# Mikrofon rauscht nur -.-



## Thoor (9. März 2010)

Hallo

*gegen vista schachtel tret*

so....

ich hab folgendes problem:

seit ich diese hässliche kleine *************** von ************** (auch vista genannt) habe funktioniert mein mikrofon nichtmehr, egal welche einstellung mein mikrofon RAUSCHT nur, mal lauter, mal leiser, egal ob skype, ventrillo ts2, ts3 etc... in der systemsteuerung wirds erkannt aber auch dort kommt nur rauschen... ich hab jetzt sämtliche einstellungen durch, treiber zu soundmax integrated digital hd audio gedöns find ich leider nicht, ich glaub aber auch nicht das es an dem liegt...

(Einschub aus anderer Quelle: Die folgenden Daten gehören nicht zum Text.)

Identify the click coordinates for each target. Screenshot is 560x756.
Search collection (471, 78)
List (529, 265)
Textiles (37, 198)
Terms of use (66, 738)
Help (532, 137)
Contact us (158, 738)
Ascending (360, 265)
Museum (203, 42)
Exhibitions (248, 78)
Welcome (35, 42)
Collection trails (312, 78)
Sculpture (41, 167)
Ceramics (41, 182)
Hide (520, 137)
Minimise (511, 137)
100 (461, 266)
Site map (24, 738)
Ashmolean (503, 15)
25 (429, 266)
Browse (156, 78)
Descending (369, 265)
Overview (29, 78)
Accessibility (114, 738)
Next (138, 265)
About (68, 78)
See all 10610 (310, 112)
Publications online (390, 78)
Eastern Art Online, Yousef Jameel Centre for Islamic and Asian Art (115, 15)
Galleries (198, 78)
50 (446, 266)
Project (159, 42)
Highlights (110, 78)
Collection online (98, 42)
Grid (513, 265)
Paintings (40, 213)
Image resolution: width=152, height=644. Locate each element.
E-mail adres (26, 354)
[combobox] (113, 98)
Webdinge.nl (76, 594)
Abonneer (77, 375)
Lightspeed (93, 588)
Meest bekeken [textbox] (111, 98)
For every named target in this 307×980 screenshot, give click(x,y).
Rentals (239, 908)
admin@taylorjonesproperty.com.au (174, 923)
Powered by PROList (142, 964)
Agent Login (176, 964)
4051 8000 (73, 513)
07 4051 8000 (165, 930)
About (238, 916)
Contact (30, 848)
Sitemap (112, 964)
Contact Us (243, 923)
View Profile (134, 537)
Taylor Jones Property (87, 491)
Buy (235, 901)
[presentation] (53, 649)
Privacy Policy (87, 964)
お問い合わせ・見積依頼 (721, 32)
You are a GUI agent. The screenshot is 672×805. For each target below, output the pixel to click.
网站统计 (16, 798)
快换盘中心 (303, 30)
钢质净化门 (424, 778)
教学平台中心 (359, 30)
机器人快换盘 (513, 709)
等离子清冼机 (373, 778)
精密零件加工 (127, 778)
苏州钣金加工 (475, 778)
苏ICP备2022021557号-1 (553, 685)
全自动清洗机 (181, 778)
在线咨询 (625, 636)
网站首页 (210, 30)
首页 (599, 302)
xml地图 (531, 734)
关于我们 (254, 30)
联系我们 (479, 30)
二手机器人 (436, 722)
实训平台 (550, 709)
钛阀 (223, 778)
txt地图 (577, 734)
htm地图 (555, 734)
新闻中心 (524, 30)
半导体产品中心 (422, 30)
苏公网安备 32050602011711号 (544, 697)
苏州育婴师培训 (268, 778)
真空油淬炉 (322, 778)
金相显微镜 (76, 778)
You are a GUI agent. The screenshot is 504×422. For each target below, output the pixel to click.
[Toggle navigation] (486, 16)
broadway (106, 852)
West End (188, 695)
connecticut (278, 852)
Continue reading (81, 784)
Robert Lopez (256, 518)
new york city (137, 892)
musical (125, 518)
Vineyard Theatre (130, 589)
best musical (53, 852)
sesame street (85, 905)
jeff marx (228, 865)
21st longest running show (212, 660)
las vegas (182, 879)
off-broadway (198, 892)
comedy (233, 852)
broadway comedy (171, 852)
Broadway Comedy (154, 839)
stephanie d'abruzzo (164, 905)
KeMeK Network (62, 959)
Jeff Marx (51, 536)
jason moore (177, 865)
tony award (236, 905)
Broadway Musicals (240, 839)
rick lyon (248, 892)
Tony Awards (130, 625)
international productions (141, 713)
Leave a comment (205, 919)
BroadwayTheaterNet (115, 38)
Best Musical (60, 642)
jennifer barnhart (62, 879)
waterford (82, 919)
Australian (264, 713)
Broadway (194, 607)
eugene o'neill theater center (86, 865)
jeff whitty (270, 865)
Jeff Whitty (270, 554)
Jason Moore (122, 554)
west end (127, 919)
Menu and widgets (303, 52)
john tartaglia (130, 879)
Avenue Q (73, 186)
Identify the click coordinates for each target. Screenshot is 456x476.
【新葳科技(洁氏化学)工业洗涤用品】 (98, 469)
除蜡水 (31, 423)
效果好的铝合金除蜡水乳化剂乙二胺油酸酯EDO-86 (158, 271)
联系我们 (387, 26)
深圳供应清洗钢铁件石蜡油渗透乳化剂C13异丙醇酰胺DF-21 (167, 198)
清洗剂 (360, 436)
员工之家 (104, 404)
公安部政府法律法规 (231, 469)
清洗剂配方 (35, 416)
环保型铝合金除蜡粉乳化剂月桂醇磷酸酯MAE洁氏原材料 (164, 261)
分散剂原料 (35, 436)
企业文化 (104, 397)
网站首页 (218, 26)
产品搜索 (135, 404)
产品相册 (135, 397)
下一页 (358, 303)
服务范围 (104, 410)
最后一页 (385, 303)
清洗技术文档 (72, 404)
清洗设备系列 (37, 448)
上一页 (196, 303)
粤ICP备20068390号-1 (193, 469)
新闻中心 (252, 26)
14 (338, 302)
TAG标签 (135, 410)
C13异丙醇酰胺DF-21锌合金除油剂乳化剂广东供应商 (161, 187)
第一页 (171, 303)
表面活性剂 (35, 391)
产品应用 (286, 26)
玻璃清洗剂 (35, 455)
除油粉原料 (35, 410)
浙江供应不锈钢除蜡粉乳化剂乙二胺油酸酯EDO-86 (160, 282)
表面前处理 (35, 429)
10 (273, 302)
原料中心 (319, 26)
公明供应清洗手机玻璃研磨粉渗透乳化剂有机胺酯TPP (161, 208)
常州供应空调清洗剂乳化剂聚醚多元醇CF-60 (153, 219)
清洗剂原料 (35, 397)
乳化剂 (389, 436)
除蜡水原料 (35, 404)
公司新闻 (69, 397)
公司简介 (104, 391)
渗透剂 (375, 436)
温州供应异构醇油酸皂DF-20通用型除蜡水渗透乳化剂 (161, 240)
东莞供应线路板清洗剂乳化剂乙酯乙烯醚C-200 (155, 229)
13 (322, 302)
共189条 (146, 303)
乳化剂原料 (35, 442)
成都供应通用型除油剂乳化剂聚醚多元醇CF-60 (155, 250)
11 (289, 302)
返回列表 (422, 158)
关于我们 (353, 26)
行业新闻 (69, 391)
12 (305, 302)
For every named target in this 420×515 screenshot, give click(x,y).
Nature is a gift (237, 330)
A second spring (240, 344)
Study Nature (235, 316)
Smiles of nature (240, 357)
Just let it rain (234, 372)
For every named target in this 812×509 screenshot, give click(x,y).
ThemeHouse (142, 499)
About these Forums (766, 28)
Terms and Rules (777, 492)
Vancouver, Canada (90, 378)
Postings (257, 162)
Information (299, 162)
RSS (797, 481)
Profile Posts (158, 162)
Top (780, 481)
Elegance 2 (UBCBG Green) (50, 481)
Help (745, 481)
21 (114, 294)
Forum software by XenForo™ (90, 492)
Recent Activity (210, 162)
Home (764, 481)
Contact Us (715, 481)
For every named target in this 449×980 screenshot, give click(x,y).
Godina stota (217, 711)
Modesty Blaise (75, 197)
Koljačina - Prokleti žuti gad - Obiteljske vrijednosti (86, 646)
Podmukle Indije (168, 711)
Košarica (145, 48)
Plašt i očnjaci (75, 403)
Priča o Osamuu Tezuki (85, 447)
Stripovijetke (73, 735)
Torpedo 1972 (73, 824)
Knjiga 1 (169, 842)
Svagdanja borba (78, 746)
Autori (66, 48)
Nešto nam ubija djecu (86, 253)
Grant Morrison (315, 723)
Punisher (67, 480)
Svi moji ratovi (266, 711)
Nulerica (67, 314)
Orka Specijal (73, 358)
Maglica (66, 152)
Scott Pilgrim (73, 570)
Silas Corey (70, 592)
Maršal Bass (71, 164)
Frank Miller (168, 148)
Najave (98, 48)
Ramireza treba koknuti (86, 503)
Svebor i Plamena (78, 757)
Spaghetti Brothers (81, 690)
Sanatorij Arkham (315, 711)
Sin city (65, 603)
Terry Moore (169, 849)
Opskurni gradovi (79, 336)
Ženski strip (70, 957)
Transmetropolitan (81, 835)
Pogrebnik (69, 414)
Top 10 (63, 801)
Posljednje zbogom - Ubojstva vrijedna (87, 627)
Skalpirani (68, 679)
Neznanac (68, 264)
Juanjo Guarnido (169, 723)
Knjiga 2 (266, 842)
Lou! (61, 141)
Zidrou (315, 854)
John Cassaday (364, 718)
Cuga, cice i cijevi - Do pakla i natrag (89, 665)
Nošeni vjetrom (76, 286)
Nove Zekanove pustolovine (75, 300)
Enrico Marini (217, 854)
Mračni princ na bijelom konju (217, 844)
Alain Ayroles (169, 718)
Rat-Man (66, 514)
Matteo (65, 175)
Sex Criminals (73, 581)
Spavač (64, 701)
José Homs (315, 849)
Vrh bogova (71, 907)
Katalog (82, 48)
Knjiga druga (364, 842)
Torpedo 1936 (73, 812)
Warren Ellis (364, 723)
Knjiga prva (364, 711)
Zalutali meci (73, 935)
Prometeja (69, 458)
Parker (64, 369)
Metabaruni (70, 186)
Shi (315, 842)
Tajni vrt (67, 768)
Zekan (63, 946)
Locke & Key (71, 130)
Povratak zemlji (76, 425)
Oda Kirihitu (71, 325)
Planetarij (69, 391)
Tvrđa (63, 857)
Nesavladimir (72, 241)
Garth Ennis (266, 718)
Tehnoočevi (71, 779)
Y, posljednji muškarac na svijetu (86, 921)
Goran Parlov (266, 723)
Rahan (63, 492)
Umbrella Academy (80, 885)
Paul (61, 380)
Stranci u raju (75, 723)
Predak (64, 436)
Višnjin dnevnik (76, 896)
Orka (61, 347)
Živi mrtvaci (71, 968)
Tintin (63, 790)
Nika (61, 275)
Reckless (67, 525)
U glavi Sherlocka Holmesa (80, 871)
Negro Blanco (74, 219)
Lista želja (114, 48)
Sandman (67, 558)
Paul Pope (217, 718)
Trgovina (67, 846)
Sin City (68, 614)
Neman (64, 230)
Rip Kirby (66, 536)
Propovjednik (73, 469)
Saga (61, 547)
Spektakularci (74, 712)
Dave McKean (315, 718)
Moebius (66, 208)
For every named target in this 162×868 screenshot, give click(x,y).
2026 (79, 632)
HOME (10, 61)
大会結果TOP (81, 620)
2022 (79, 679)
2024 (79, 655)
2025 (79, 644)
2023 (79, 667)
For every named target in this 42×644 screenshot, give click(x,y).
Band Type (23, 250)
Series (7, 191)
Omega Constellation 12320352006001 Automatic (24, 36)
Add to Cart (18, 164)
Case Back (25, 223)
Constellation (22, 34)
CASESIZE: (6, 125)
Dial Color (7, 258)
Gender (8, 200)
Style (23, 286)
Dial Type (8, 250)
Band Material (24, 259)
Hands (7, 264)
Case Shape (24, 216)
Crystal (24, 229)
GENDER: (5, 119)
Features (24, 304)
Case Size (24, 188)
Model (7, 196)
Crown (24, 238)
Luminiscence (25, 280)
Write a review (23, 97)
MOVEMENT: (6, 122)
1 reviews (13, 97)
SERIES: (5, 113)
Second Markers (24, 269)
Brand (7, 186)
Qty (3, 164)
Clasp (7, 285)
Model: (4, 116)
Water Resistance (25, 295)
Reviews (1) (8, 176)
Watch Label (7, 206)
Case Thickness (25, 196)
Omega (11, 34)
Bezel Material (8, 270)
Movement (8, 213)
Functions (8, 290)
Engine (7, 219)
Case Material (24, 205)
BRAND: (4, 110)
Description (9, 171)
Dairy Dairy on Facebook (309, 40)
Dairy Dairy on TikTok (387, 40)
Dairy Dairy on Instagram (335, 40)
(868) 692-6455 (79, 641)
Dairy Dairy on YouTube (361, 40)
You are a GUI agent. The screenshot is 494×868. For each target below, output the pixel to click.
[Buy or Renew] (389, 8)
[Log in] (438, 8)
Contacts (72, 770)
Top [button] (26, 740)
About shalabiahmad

kann mir hier jemand helfen.. >.<


----------



## Blut und Donner (9. März 2010)

Das liegt aber nicht an Vista, sondern ist ein Fehler von dir.
Man muss die die Mikrofonklinke auch richtig reindrücken xD
ne Witz, schau mal ob du nicht iwas falsch eingestellt hast in den SOundsettings
ich hab übrigens auch vista und mein neues 5.1 mikro funktioniert 1a


----------



## Thoor (9. März 2010)

Blut schrieb:


> Das liegt aber nicht an Vista, sondern ist ein Fehler von dir.
> Man muss die die Mikrofonklinke auch richtig reindrücken xD
> ne Witz, schau mal ob du nicht iwas falsch eingestellt hast in den SOundsettings
> ich hab übrigens auch vista und mein neues 5.1 mikro funktioniert 1a



>.< das mikrofon wird ja erkannt und aufgeführt nur funktionierts nicht, ich hab jetzt wirklich alle einstellungen durchprobiert... und nen treiber find ich auch nicht >.<


----------



## Thoor (9. März 2010)

Nerf mighty doppelpost -.-


----------